[Document section]
Ok, cheers that shows that the everythingev is really expensive. will look on that site.


----------



## Jordysport (Mar 22, 2009)

Recently i have been thinking that these ambitions are quite high for this first project so, i am thinking if i should scale it down to 48V then once it is working and driving and passed SVA i can always upgrade later. 

As i know i can get the Aluminium spaceframe and fibreglass outer under 100 kg , this means that i need much less power and i can get a much better range. 

I am thinking of taking a Yamaha R6 (friend collects the ones he crashes ) and use the rear swing arm complete with wheel, discs, suspension etc and mate that to the aluminium spaceframe. then because it is so light i can fabricate my own wishbones and hubs to the design of our similar weight race car, and using a pre-fab Inboard suspension system. 

So, back onto the technical stuff, Does anyone know some specs of Golf cart motors to put into Uve's calculator???

[Dataset rows]

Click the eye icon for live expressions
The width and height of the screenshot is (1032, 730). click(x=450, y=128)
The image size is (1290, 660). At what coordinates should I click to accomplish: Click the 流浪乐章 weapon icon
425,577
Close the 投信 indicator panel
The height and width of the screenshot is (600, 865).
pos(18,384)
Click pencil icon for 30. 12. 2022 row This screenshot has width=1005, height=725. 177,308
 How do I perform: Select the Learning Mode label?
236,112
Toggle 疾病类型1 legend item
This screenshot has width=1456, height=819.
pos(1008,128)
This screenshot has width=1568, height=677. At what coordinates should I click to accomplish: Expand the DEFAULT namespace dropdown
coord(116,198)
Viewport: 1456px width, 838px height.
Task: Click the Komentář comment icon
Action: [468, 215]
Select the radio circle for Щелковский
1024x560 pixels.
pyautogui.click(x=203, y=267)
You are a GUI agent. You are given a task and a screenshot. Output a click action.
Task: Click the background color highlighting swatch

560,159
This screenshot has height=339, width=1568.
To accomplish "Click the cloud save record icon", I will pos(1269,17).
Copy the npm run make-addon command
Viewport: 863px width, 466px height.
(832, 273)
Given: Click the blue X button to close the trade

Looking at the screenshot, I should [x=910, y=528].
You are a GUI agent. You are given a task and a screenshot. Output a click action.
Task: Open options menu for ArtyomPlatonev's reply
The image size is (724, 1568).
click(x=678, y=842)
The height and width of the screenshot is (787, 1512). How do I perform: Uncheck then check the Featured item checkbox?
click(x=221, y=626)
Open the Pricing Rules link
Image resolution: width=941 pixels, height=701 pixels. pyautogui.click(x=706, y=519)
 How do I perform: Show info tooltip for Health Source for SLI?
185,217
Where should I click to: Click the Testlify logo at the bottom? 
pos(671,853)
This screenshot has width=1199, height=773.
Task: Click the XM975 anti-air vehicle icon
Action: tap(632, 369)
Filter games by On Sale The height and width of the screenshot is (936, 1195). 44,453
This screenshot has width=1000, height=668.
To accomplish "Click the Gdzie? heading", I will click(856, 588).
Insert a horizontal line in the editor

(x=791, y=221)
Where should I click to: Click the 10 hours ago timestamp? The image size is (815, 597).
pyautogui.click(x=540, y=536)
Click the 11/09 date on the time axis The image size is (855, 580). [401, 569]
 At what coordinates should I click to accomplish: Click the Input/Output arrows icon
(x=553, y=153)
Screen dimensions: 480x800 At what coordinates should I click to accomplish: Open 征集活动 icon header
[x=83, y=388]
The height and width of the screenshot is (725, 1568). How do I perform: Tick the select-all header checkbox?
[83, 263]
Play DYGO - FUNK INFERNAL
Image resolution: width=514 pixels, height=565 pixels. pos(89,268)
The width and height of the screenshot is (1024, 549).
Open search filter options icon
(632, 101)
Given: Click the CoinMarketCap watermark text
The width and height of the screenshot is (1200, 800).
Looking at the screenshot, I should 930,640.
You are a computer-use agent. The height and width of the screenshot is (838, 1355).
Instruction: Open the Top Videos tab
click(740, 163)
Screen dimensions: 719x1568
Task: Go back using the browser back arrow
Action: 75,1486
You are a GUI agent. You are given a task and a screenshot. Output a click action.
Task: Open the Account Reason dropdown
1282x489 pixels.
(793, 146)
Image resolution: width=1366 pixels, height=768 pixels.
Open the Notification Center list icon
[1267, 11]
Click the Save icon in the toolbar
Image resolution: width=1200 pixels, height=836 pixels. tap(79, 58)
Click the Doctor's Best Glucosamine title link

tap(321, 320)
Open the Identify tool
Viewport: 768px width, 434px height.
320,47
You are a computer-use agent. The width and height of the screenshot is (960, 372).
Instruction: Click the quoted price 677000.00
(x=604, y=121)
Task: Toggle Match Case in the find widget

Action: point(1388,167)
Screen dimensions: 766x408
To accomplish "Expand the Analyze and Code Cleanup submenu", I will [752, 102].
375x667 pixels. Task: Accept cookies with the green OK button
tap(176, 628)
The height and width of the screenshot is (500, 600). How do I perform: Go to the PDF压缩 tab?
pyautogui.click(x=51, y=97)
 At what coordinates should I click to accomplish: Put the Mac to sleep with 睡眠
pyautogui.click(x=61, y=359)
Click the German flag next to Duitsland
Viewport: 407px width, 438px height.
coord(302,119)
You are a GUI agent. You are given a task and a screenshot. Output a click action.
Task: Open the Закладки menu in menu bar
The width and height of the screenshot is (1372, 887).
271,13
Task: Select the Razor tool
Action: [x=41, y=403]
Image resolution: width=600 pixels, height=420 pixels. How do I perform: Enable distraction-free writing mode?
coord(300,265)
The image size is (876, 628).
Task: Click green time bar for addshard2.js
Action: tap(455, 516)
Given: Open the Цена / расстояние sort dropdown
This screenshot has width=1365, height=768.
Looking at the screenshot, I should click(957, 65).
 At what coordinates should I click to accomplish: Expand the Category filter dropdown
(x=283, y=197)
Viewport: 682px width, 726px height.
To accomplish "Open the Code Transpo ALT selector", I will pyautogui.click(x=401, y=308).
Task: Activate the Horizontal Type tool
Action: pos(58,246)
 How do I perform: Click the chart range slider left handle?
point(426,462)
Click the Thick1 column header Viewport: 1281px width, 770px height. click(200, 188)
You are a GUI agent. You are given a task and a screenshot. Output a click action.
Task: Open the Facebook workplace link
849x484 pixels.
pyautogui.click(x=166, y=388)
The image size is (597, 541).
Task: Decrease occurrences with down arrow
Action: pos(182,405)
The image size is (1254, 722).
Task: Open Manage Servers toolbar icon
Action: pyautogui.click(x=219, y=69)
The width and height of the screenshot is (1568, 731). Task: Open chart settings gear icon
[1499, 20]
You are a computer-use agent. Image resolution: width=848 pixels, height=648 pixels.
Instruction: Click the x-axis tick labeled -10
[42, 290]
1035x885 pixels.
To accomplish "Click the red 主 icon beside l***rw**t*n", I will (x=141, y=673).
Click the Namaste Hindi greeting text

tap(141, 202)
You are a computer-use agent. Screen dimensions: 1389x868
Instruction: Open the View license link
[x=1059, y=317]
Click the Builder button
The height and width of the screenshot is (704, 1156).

[Your tasks]
1 – In the forum post about the electric car build, what voltage is the poster considering scaling the project down to?
2 – Continue the forum thread on the lightweight electric car build, picking up after its final sentence.

[Set of answers]
1 – 48V

2 –
Many thanks .


----------



## JRP3 (Mar 7, 2008)

You might as well build the vehicle first, see how it ends up, then you can see what you need and what is available when you're done. Chances are lithium batteries will be even cheaper by then.
For reference I'm using a 7.5inch Yale forklift motor that weighs 60 lbs, running at 48 volts with a 400 amp Alltrax controller. It moves my very inefficient 750 lb 6x6 to 20 mph with 16.5:1 gearing. Obviously I'm geared very low for low end pulling power.


----------



## Jordysport (Mar 22, 2009)

JRP3 said:


> You might as well build the vehicle first, see how it ends up, then you can see what you need and what is available when you're done. Chances are lithium batteries will be even cheaper by then.
> For reference I'm using a 7.5inch Yale forklift motor that weighs 60 lbs, running at 48 volts with a 400 amp Alltrax controller. It moves my very inefficient 750 lb 6x6 to 20 mph with 16.5:1 gearing. Obviously I'm geared very low for low end pulling power.


yeah i suppose its just i am trying to estimate costs so i know how much i need to raise, but for the Running gear i am thinking £3000 and probably less if i could get a powerful golf cart motor S/H or likewise a forklift motor.


----------



## Jordysport (Mar 22, 2009)

So, if i wanted 100Ah and 48V (approx) how many lithium batteries would i need. they are 10Ah each and 3.3V so i would need a 14s10p setup or 2x 7s10p. 

please could someone confirm this, and would i need 140 batteries??? 

Many thanks.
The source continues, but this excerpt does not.